Properties of materials greatly differ in nanoparticle form compared to their bulk counterpart. Strain mechanism, elastic properties and cation distribution play a major role as particle size decreased to nanoscale level and therefore it is necessary to evaluate these properties precisely through reliable methodology. In the present work, a detailed investigation has been carried out on nanocrystalline particles of Mg–Mn co-substituted CdFe₂O₄ to estimate intrinsic strain through Williamson-Hall (W–H) analysis. The results were compared with those obtained from Scherrer equation and Rietveld refinement. Bertuat method was used to estimate the cation distribution of spinel ferrite. Elastic properties such as, stiffness constant, Young's modulus, bulk modulus, rigidity modulus, Poisson's ratio and Debye temperature were studied by using the band positions of tetrahedral – A and octahedral – B sites observed through infrared spectra. The obtained results were discussed in the light of strain mechanism, elastic constants and substitution of Mg–Mn ions in the CdFe₂O₄.
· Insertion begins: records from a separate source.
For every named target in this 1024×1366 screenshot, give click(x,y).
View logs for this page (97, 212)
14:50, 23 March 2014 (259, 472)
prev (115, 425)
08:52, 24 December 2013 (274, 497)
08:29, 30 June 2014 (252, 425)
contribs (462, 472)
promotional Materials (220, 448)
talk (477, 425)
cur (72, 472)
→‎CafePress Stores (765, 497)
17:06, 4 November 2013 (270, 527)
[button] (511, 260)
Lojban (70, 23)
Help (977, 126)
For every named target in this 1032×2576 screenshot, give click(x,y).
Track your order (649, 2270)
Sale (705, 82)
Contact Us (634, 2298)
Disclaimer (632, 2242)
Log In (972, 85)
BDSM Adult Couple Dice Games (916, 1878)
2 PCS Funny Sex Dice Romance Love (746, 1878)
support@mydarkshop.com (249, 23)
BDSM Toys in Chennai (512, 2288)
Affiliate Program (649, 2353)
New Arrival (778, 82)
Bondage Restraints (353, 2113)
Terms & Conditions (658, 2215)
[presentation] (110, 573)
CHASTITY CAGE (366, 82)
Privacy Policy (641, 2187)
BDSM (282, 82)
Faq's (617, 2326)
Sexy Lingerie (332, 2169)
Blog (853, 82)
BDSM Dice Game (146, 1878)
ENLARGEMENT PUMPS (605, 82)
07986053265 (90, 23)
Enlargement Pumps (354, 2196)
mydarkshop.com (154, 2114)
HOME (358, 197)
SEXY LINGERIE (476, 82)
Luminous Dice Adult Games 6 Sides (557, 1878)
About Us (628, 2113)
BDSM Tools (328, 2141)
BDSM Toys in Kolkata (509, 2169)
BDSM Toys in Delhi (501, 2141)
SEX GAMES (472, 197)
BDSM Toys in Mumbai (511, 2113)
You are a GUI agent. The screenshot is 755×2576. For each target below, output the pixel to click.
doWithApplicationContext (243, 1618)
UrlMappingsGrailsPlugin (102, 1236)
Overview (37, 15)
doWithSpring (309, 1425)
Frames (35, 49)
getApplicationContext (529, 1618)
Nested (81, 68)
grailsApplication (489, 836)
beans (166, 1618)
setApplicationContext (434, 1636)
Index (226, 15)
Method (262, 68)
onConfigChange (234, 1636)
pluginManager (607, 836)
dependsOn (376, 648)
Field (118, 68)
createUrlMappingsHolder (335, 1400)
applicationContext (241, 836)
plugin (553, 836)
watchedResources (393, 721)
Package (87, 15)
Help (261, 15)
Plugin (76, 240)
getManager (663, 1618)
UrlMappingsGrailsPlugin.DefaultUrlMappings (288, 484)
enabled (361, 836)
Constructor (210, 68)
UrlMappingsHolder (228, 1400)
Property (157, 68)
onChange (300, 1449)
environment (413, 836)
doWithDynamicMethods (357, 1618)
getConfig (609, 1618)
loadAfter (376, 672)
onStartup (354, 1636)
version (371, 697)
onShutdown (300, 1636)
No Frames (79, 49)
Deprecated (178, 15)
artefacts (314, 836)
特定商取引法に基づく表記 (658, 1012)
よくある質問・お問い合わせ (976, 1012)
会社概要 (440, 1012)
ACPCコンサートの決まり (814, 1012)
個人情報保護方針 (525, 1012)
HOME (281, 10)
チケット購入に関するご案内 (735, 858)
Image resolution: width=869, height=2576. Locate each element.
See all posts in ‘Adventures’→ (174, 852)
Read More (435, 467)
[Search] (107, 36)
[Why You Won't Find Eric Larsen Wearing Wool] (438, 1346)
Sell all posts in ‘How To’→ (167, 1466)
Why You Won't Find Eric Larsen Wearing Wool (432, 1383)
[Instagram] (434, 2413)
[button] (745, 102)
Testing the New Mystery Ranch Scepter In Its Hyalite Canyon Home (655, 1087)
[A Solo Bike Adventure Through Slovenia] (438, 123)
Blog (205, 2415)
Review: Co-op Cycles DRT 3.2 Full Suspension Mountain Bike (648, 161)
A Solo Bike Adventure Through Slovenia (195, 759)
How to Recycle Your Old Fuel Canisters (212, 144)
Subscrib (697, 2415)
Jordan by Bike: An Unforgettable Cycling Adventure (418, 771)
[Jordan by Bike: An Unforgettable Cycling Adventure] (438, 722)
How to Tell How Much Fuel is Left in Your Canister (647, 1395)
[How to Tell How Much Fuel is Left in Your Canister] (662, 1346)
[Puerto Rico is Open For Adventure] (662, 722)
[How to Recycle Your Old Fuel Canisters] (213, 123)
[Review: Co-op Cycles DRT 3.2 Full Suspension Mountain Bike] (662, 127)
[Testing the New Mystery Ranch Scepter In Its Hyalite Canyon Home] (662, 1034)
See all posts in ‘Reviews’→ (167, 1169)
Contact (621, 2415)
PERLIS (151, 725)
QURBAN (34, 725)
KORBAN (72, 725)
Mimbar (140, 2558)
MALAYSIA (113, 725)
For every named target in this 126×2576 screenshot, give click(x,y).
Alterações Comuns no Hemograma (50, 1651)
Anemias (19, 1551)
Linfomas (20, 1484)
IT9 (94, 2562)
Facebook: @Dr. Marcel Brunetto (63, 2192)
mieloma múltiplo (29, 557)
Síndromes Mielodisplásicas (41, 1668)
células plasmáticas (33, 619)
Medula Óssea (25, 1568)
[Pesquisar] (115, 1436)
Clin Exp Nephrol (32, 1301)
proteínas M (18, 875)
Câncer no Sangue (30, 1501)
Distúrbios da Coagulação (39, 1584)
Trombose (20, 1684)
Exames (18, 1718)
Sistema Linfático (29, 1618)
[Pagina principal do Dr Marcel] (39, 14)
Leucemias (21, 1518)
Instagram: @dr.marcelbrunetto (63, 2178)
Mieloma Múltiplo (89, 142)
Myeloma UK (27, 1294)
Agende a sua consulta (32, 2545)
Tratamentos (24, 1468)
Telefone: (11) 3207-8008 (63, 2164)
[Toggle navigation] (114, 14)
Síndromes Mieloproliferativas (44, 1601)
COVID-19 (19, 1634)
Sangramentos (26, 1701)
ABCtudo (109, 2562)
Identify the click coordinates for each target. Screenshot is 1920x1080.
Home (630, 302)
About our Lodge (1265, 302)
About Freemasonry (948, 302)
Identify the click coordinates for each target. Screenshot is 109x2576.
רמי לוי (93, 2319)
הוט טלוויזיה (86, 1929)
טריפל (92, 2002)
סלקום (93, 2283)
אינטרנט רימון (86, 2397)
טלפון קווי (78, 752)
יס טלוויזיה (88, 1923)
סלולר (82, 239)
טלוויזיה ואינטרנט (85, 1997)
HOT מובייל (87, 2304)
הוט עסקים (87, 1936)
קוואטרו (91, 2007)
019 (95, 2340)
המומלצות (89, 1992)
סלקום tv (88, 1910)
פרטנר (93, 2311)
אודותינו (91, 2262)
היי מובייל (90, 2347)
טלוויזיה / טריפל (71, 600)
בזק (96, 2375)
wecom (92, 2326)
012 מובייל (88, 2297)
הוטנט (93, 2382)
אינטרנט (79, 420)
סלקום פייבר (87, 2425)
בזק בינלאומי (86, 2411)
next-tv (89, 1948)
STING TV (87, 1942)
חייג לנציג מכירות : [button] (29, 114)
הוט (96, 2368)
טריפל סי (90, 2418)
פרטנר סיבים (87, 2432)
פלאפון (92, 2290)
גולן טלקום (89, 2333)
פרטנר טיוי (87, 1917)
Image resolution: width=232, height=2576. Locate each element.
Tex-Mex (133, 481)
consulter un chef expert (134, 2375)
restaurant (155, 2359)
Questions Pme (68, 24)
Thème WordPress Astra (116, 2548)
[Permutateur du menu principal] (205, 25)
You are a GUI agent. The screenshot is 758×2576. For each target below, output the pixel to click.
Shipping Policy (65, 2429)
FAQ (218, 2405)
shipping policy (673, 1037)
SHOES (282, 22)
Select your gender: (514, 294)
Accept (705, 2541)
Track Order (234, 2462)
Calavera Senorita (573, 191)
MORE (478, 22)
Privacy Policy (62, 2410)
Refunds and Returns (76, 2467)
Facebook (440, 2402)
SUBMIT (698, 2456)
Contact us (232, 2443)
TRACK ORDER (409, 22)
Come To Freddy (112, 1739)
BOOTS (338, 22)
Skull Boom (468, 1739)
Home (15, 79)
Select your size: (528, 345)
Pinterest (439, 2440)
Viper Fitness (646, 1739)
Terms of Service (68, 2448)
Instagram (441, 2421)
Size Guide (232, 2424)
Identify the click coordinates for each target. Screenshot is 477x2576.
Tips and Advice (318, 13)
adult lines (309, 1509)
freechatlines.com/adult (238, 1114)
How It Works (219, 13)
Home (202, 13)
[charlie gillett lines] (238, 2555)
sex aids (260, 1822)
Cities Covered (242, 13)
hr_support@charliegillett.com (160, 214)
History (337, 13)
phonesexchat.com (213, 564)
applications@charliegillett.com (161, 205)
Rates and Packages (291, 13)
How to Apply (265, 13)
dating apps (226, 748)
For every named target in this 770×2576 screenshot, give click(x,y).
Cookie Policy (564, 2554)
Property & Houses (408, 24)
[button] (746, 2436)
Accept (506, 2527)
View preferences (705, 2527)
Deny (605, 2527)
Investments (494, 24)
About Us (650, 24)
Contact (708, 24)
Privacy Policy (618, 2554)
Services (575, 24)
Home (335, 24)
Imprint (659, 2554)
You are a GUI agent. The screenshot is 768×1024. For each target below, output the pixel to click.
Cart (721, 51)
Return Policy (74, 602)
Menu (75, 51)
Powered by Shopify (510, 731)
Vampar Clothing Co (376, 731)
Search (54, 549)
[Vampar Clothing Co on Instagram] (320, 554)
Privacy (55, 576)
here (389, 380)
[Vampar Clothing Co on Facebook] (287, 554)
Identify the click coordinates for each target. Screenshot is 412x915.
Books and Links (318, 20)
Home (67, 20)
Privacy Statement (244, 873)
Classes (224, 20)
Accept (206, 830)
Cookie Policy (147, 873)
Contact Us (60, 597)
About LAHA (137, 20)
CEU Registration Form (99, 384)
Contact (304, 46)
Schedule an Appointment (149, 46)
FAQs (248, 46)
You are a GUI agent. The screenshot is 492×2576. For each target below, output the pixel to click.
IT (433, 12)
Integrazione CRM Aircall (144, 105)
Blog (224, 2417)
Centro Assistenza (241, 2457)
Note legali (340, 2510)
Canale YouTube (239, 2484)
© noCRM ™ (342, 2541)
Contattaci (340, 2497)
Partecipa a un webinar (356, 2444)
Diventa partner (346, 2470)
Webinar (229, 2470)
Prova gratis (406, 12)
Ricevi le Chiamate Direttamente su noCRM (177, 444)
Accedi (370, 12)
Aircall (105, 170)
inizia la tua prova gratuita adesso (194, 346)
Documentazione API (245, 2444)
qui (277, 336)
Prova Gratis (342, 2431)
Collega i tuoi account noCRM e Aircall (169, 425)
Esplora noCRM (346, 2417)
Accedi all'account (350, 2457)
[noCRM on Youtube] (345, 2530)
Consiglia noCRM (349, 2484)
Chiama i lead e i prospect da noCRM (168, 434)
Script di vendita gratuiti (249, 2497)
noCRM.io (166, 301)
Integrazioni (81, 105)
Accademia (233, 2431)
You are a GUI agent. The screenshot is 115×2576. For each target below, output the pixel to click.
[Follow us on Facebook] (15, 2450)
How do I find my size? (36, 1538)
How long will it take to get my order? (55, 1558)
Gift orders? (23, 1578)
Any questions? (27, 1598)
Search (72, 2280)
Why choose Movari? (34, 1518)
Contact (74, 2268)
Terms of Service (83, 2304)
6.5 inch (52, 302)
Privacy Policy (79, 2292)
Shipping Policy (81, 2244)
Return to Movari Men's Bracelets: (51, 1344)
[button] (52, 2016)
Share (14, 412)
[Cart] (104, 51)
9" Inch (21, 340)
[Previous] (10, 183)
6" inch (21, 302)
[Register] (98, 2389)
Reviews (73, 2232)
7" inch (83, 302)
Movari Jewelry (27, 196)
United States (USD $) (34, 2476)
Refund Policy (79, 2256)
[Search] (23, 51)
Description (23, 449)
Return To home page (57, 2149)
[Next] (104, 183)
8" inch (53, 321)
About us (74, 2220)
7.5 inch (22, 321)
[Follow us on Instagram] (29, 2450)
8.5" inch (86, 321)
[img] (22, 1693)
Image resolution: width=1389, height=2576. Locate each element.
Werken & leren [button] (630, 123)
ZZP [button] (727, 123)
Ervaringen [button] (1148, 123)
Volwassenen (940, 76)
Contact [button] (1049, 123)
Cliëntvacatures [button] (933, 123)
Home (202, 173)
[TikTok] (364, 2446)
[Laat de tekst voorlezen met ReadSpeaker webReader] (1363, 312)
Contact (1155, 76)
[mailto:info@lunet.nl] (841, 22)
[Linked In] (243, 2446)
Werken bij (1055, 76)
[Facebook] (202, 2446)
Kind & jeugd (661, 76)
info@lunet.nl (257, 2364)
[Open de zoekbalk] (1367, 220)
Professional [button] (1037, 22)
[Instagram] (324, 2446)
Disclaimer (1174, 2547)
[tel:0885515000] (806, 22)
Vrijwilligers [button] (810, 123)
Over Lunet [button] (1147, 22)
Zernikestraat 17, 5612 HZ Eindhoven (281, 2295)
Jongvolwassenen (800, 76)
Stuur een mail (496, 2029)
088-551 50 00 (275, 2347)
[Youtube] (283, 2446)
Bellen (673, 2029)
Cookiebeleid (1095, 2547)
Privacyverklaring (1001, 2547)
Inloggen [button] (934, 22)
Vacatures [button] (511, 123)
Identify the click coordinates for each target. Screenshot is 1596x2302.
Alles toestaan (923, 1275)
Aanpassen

与它们的本体相比，材料的性质在纳米颗粒形式上有很大不同。随着粒径减小至纳米级，应变机制，弹性性质和阳离子分布起主要作用，因此有必要通过可靠的方法精确评估这些性质。在目前的工作中，已经对Mg-Mn共取代的CdFe ₂ O _4的纳米晶体颗粒进行了详细的研究。通过Williamson-Hall（W–H）分析来估计固有应变。将结果与从Scherrer方程和Rietveld精炼获得的结果进行比较。用Bertuat方法估算尖晶石铁素体的阳离子分布。通过使用红外光谱观察到的四面体– A和八面体– B位的能带位置，研究了诸如刚度常数，杨氏模量，体积模量，刚度模量，泊松比和德拜温度等弹性性能。根据应变机理，弹性常数和CdFe ₂ O ₄中Mg-Mn离子的取代对所得结果进行了讨论。